Compte rendu de l’Agora métropolitaine 2018

Organisée par la Communauté métropolitaine de Montréal (CMM)
18-19 octobre 2018, à La Tohu (Montréal)
Par Catherine Fournier et  Jean-Philippe Royer, étudiants à la maîtrise en études urbaines, INRS – Urbanisation Culture Société

L’Agora métropolitaine est un exercice de participation organisé tous les deux ans et initié par la Communauté métropolitaine de Montréal (CMM), en collaboration avec plusieurs organismes et associations. Cet exercice invite les élus, les citoyens et l’ensemble des membres de la société civile des 82 municipalités du Grand Montréal à échanger sur le suivi des objectifs du Plan métropolitain d’aménagement et de développement (PMAD), entré en vigueur en 2012.

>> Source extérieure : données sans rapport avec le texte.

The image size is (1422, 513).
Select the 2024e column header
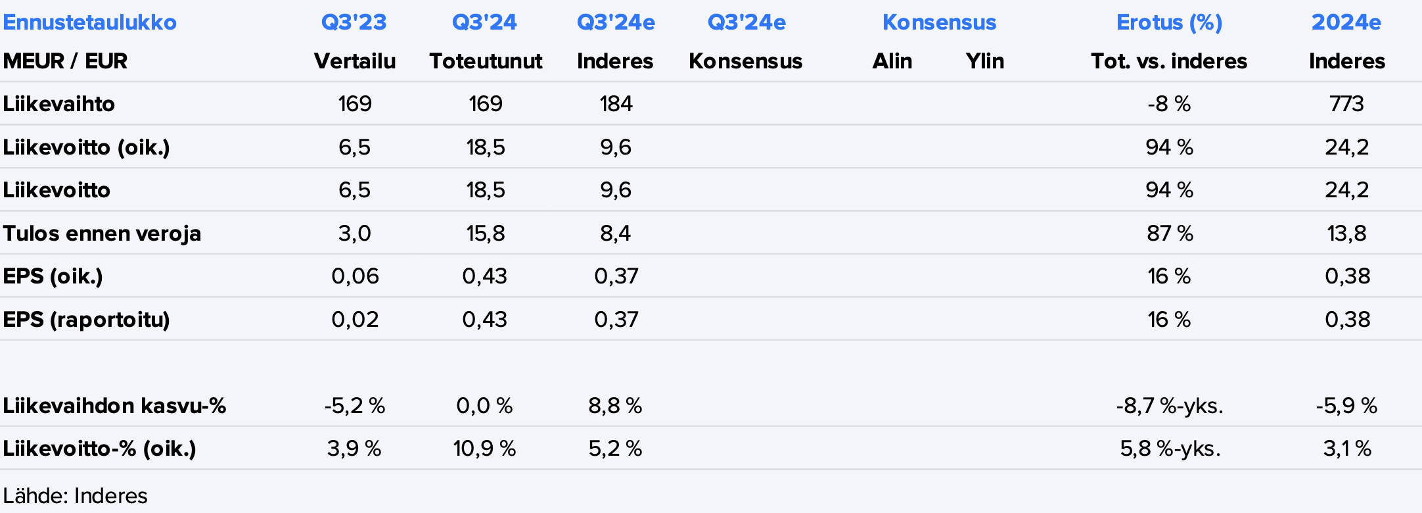pos(1346,22)
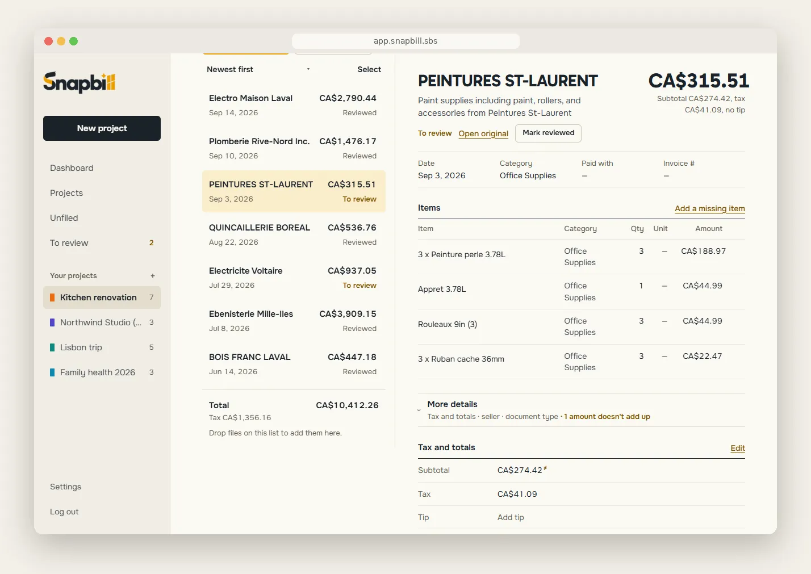Expand More details chevron
Screen dimensions: 811x574
(x=419, y=410)
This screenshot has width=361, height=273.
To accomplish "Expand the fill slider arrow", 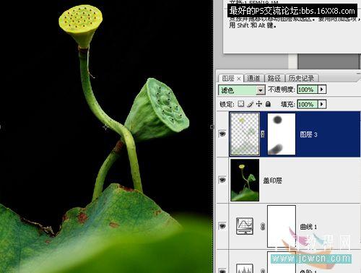I will coord(322,104).
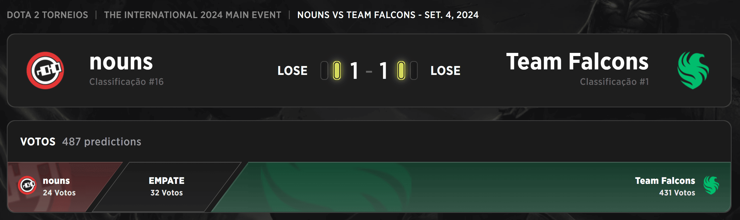Click the large Team Falcons logo
The width and height of the screenshot is (740, 220).
click(x=693, y=70)
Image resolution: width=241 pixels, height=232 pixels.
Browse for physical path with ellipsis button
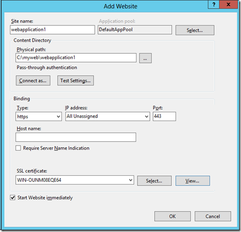point(145,58)
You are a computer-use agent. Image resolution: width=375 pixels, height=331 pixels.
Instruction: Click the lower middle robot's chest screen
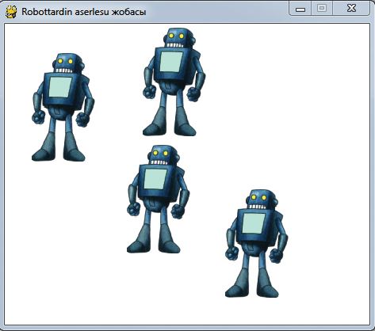(x=155, y=179)
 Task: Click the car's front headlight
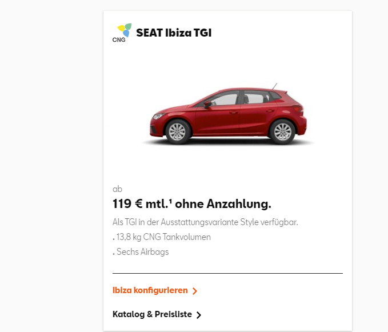pyautogui.click(x=158, y=116)
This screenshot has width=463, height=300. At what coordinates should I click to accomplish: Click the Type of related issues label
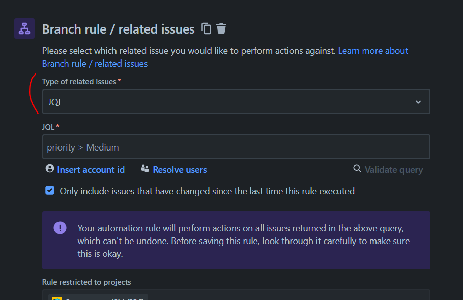79,81
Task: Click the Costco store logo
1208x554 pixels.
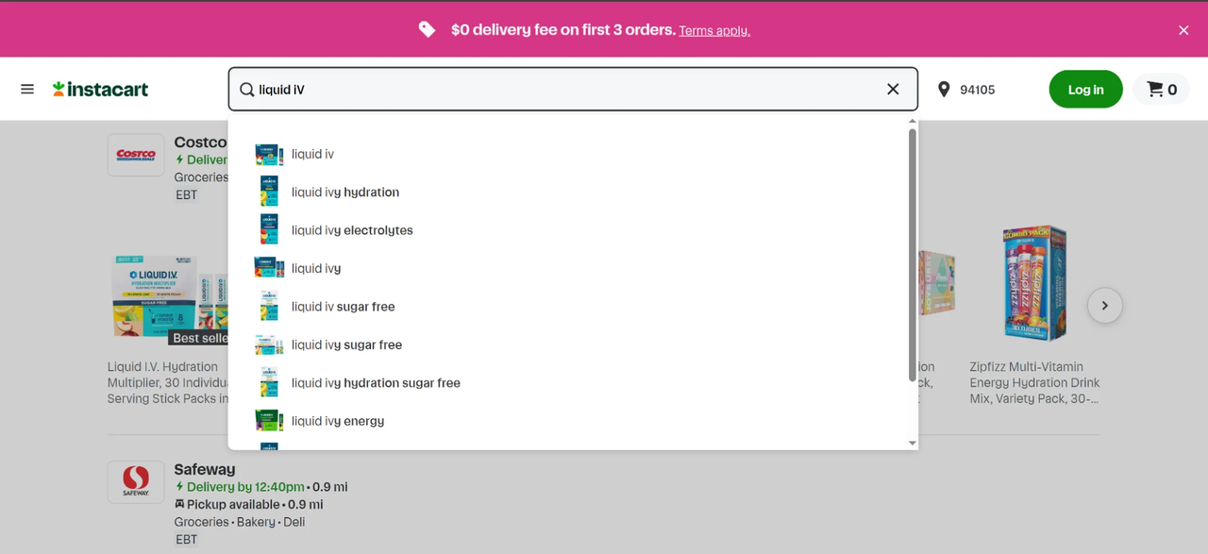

Le 12 septembre dernier, la CMM a publié le Suivi du PMAD 2012-2018. En plus de faire état des progrès par rapport aux objectifs et cibles visés six ans plus tôt, ce bilan a permis d’orienter les thèmes et les ateliers de l’Agora métropolitaine 2018. Les échanges, les recommandations et les débats qui ont eu lieu devraient aider la CMM dans la mise en œuvre d’un futur Plan d’action du PMAD 2019-2023, une sorte de feuille de route pour les cinq prochaines années.

Ce sont plus de 600 participant(e)s et 55 conférencier(ère)s invité(e)s qui ont pris part à cet exercice. Via des ateliers où des panélistes invités prenaient la parole à tour de rôle, huit grands thèmes ont été abordés: l’urbanisation et la mise en valeur des terres agricoles, la gestion des risques d’inondations, les paysages et le patrimoine métropolitain, la fiscalité municipale, la mobilité durable, la consolidation et requalification urbaine, la protection de la trame verte et bleue et les liens entre les activités de diffusion culturelle et la mobilité durable.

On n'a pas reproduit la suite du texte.